Number of Participants: 1
Hours Donated: 130
Value of Time Served: $1,099
Event Type: Civic & Community
Sport: Other
Date: September 24, 2021
Location:
Pentucket Regional High School
Main Street, West Newbury
MA
About:
WEST NEWBURY — Twelve mostly forgotten souls in a cemetery once designated for indigent elderly and infirm people in town can rest easier thanks to the efforts of Pentucket Regional High School 10th-grader Kade Markee Dennis and his team of volunteers.
As part of an Eagle Scout project, Dennis organized fellow Scouts from Troop 41, along with family members, friends and Historical Commission members, to help him clear the neglected, old burial ground off Poorehouse Lane of fallen trees and brush.
“Many people don’t know the cemetery is even there,” said Chair Bob Janes of the Historical Commission when the Almshouse Cemetery was rediscovered in January.
The Merrimac sophomore said he first learned of the cemetery from his father, who read about it in a Daily News article.
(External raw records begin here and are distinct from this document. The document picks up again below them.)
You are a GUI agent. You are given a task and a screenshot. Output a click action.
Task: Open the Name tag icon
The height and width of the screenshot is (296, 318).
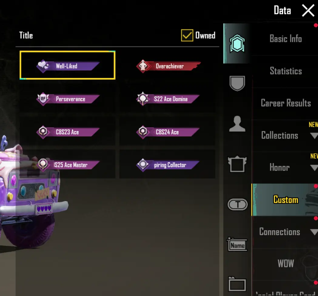237,244
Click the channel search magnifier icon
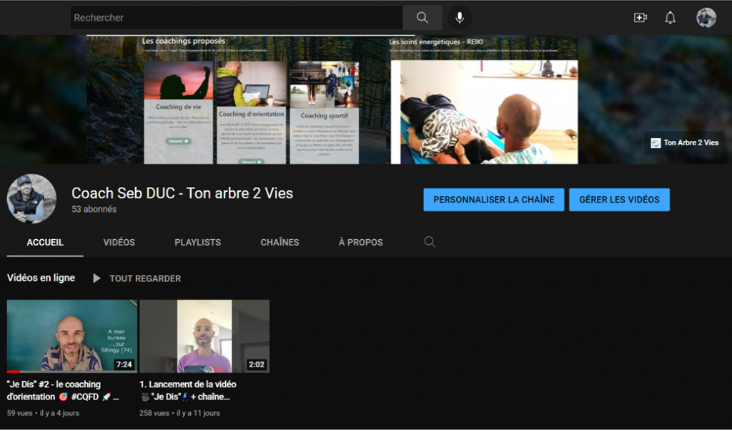 (430, 242)
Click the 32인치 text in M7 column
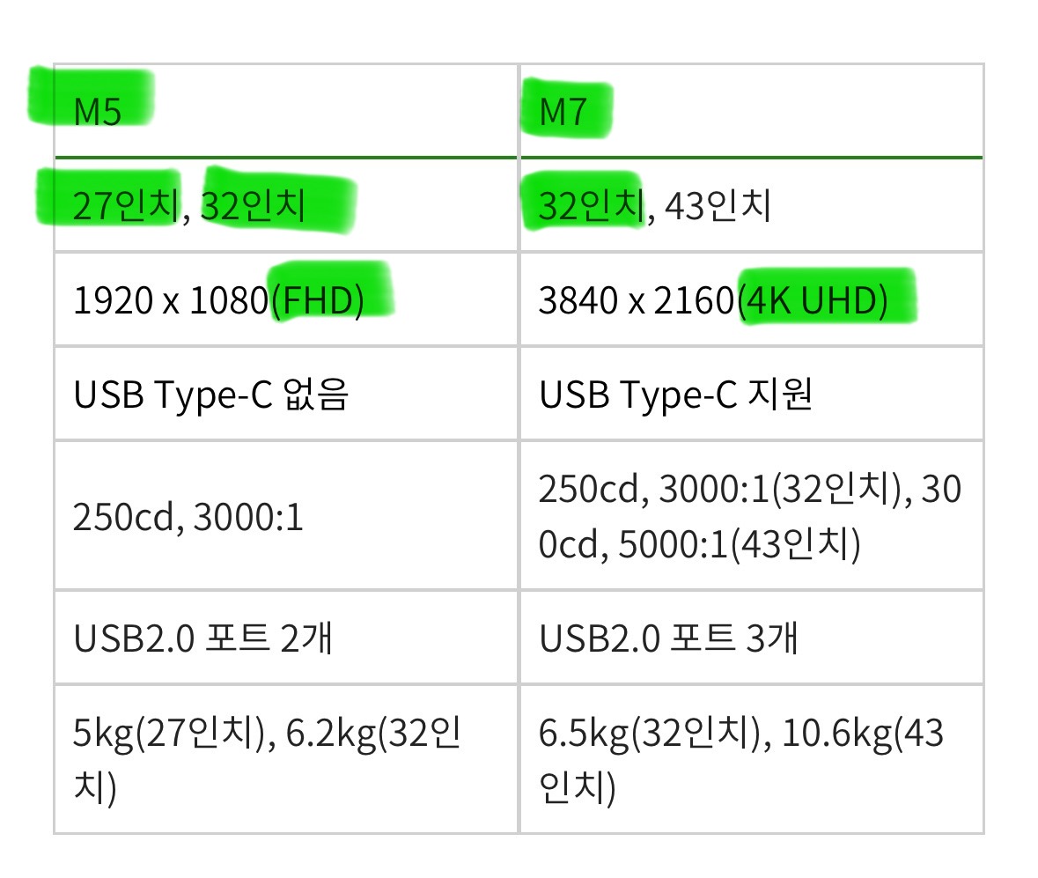The width and height of the screenshot is (1038, 878). 592,205
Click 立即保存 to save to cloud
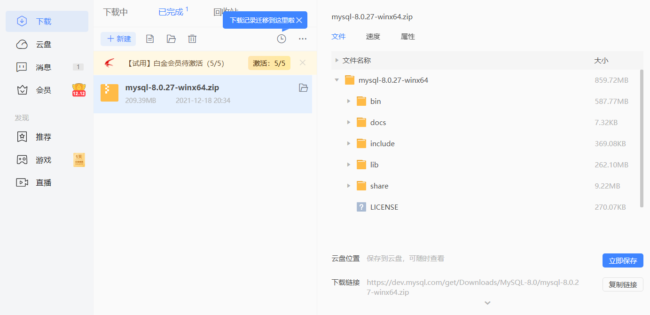This screenshot has height=315, width=650. [622, 260]
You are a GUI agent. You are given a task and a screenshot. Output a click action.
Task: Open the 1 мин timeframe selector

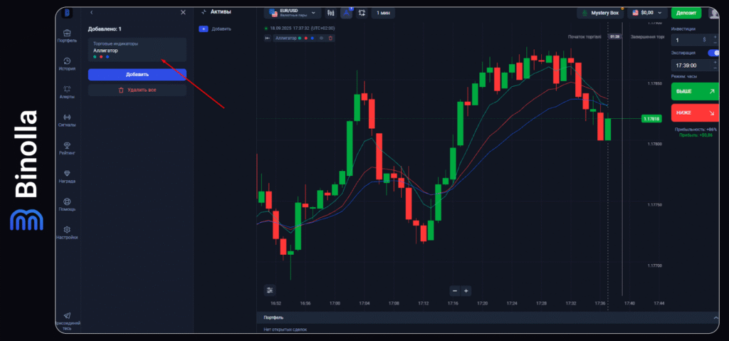click(383, 13)
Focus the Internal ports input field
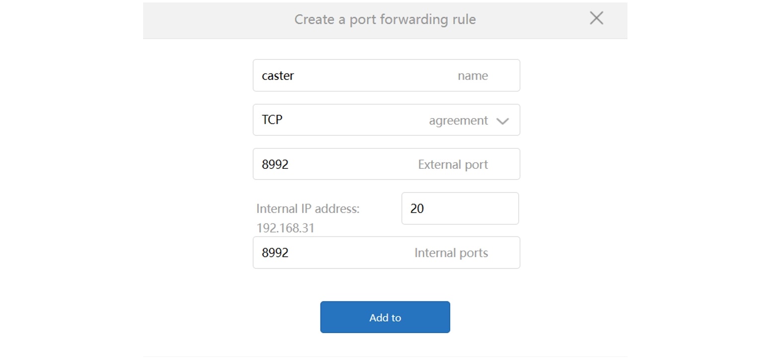777x361 pixels. pos(348,253)
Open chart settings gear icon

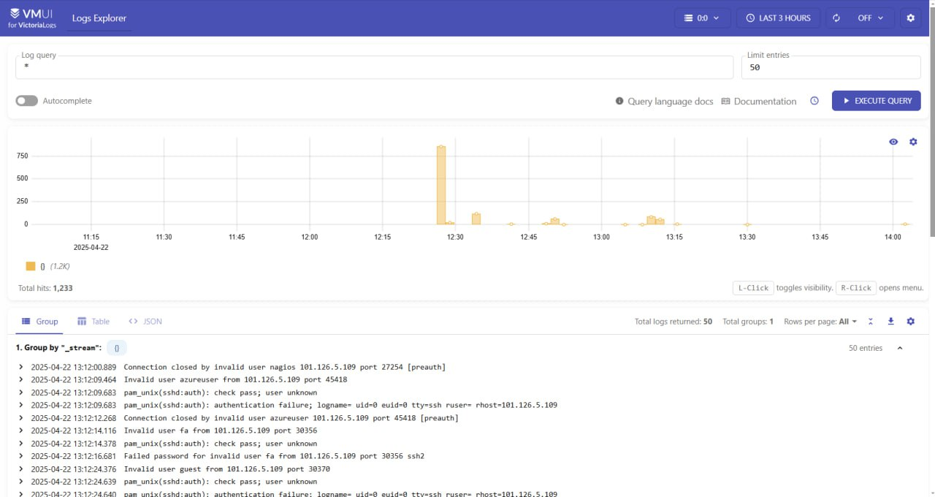pos(912,142)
“We both really like history so I thought it might be an opportunity to learn more about it and incorporate it into my (Eagle Scout) project,” Dennis said.
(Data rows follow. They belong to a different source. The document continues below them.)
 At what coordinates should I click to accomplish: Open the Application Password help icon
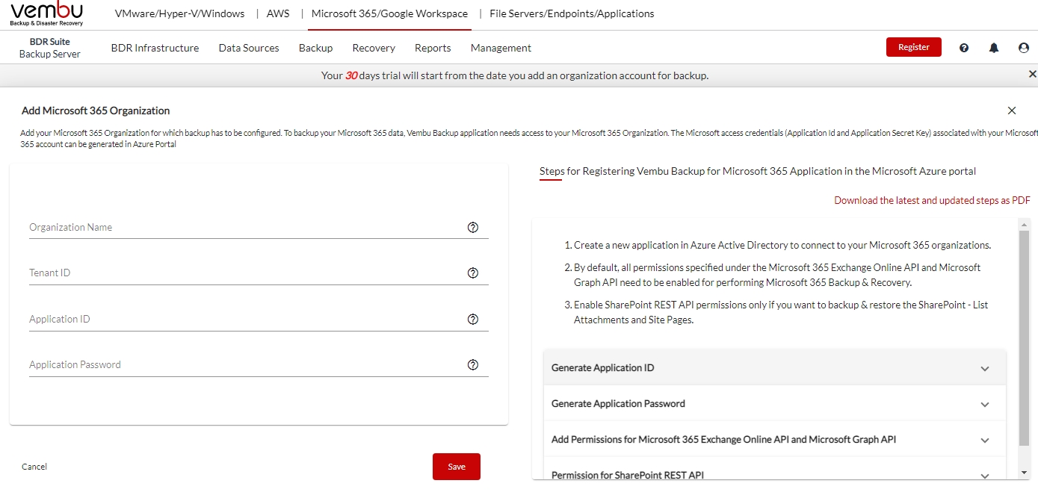[x=473, y=364]
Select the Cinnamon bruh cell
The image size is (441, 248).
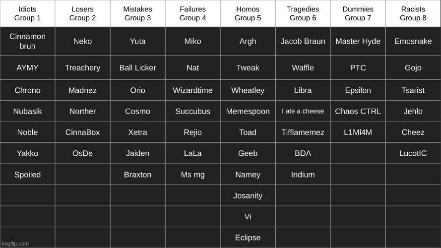coord(27,41)

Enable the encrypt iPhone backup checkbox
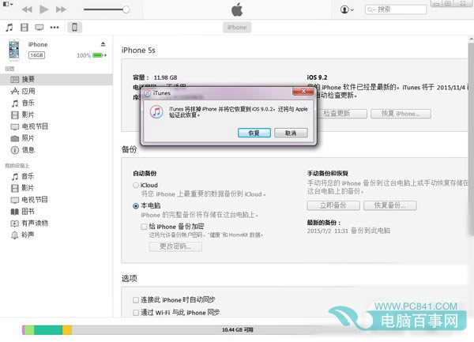click(x=144, y=227)

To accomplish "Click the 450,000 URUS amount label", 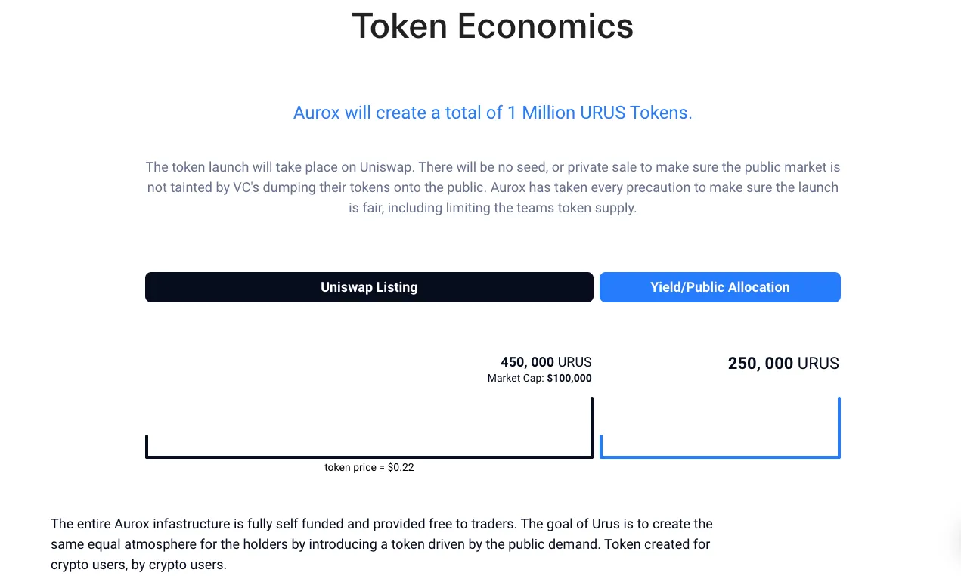I will click(x=546, y=362).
His father is retired West Newbury police Chief Jonathan Dennis and his mother is former longtime West Newbury Finance Director Tracy Blais, who is now town administrator in Newbury.
“My uncle Scott Dennis is really into genealogy and he helped find out some details about the Almshouse and who might be buried there,” the teen said.
There are no visible stone markers and records of burials at the site are sketchy, but according to the town’s vital records, the following five burials spots are listed for the Almshouse Cemetery:
“James Burrill, d. 12/4/1855 ae 91 yr, 11 mo, 2 dy, a pauper
(…) England, widowed female, d. 1/9/1857
Gilman Tewksbury, d. 3/26/1859, ae 44 yr, son of Thomas & Sarah Tewksbury.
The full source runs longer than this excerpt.